Violência policial contra negros no Brasil e no mundo
Enviada em 05/07/2020
Recentemente, a sociedade mundial paralisou com os inúmeros protestos colocando novamente o racismo em pauta, relacionado principalmente à violência policial contra os negros, os quais foram iniciados com o assassinato do negro norte-americano George Floyd. Analogicamente, o caso que serviu como estopim reflete um comportamento social antigo, mas que ainda impera entre a população. Assim, pode-se afirmar que as raízes históricas de opressão, assim como, a desigualdade social e a má distribuição de privilégios são fatores que fomentam na violência policial contra negros no Brasil e no mundo.

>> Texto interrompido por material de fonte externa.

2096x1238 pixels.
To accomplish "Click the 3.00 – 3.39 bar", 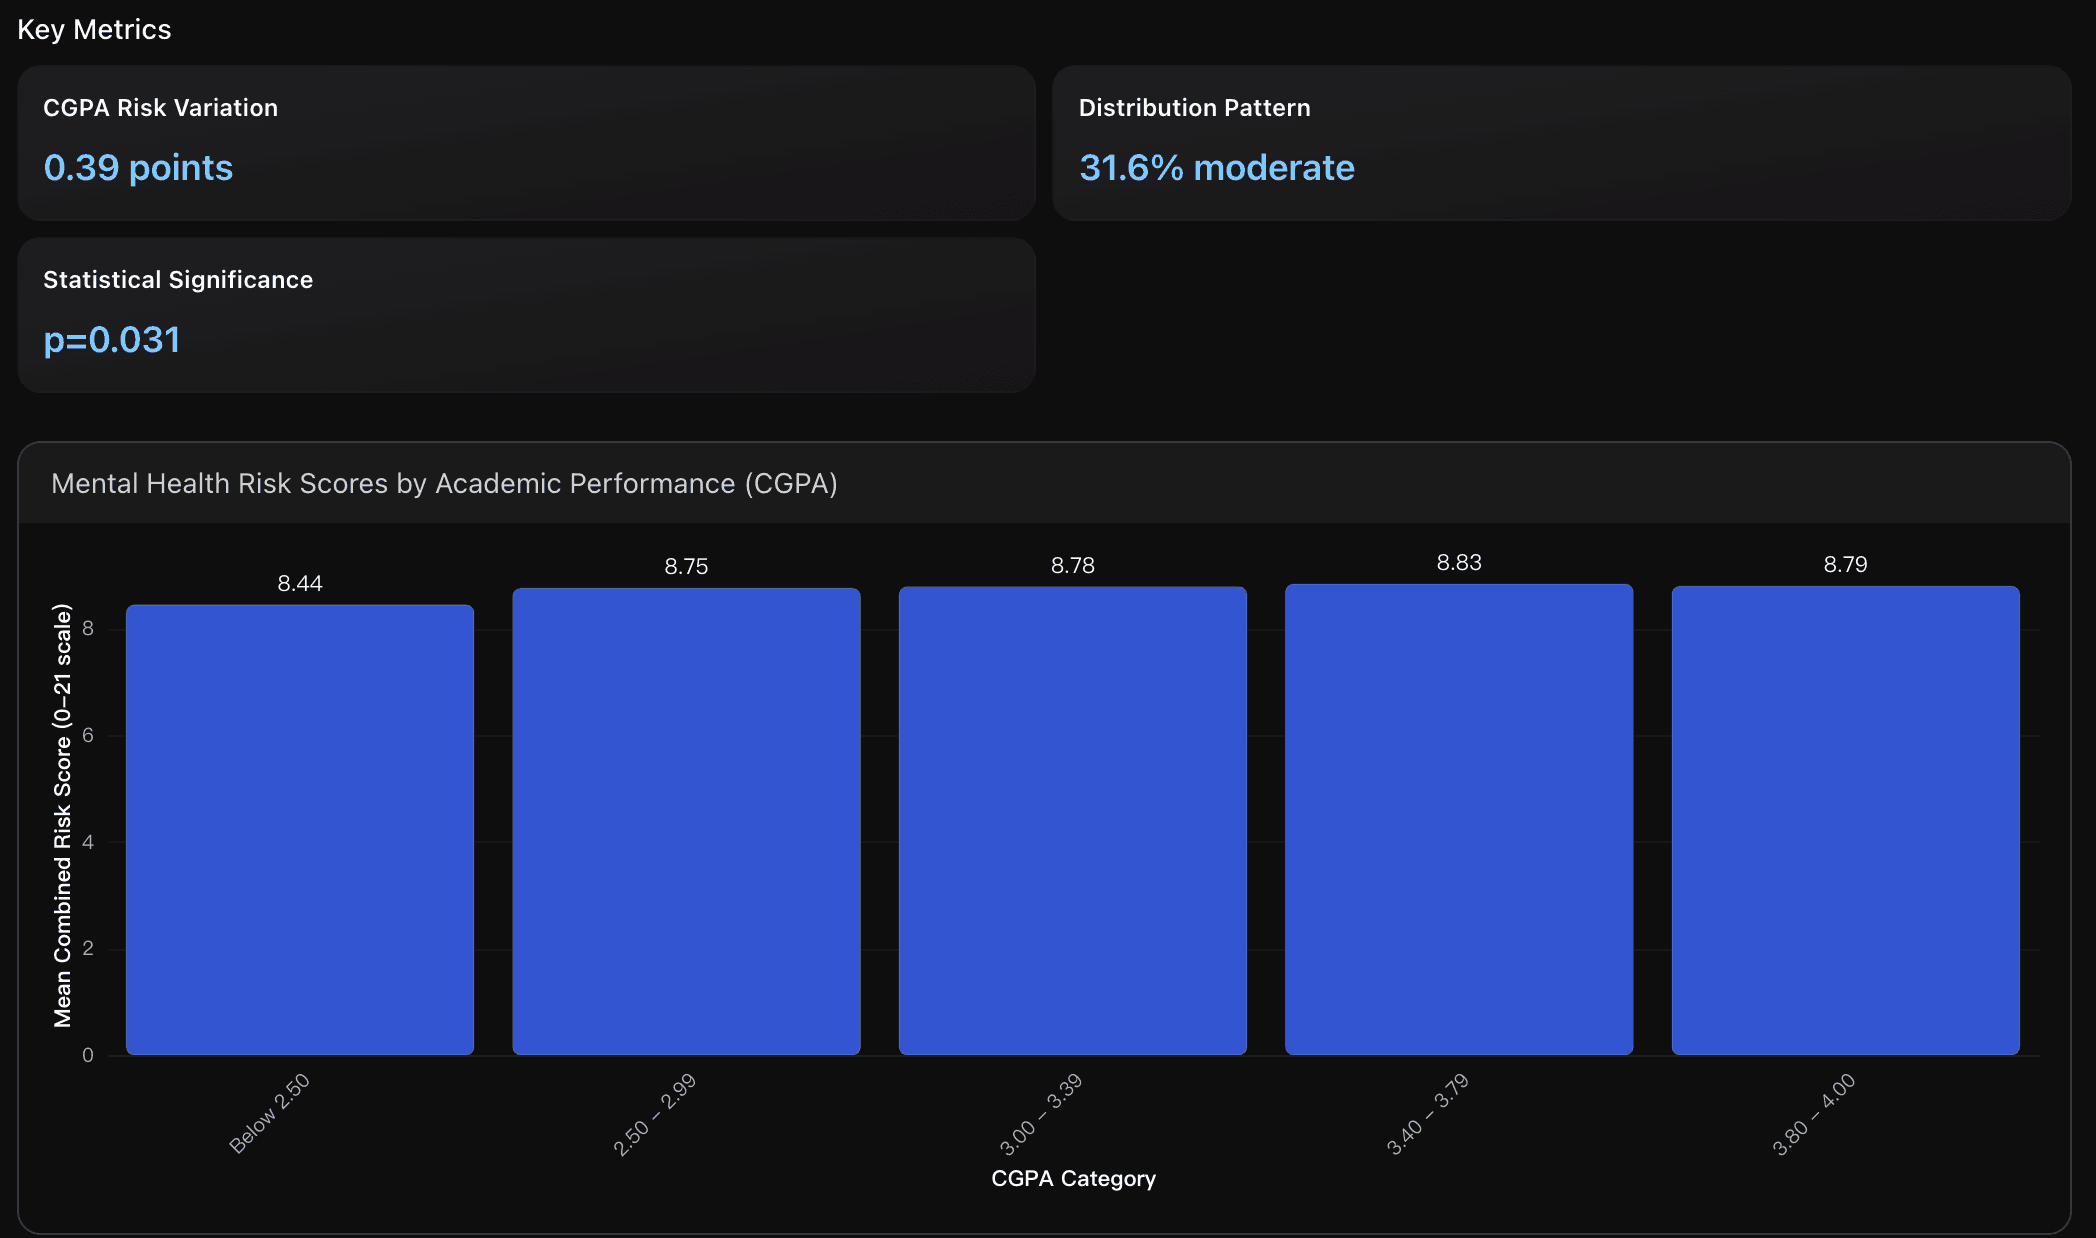I will pyautogui.click(x=1072, y=821).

Primordialmente, é interessante analisar os aspectos históricos contribuintes para tal caso sob a ótica do filme ‘‘Quanto vale ou é por kilo?’’, que retrata a exploração de escravos negros e a violência vivida por eles ao longo da história do Brasil, as quais são relacionadas à sociedade atual. Fora da ficção, é possível perceber como essa opressão não mudou, na verdade, só evoluiu, pois da mesma forma que escravos negros eram violentados por senhores brancos, os seus descendentes são constantemente humilhados por autoridades, vivendo o que é chamado de racismo institucional, como o que aconteceu com o George Floyd, mas também como acontece em casos da Justiça, equívocos em shoppings ou confusões com moradores de lugares periféricos.
Outrossim, é imperioso ressaltar como a desigualdade social e a má distribuição de privilégios contribuem para certa violência, visto que, a sociedade classista, sobretudo no Brasil, auxilia a concentração de bens nas mãos de poucos. Tal fato fortalece a baixa renda, falta de escolarização, não acesso à saúde de qualidade e outros fatores que colaboram para a marginalização da comunidade negra, que por sua vez, torna-se mais propensa ao racismo institucional e violência policial. Tal realidade é contrária ao filósofo Thomas Hobbes, que afirma que o Estado, sendo detentor do poder em uma sociedade, é o responsável pelo bem estar do seu povo, o que não acontece com todos de forma igualitária.
Logo, faz-se necessária a atuação de ONGs, as quais precisam se posicionar contra o caso, por meio do pressionamento ao Governo Federal para a criação de um número específico para casos de denúncias de trabalhos escravos/não remunerados, principalmente com negros, a fim de ajudar no rompimento dessas raízes históricas. Além disso, cabe ao Poder Judiciário fiscalizar de forma mais rigorosa a lei voltada para a criminalização do racismo institucional e violência policial, por intermédio da ajuda da própria sociedade, para possibilitar a igualdade de privilégios e direitos. Dessa forma, casos como o de George Floyd não se repetirão e certamente, será construída uma sociedade justa.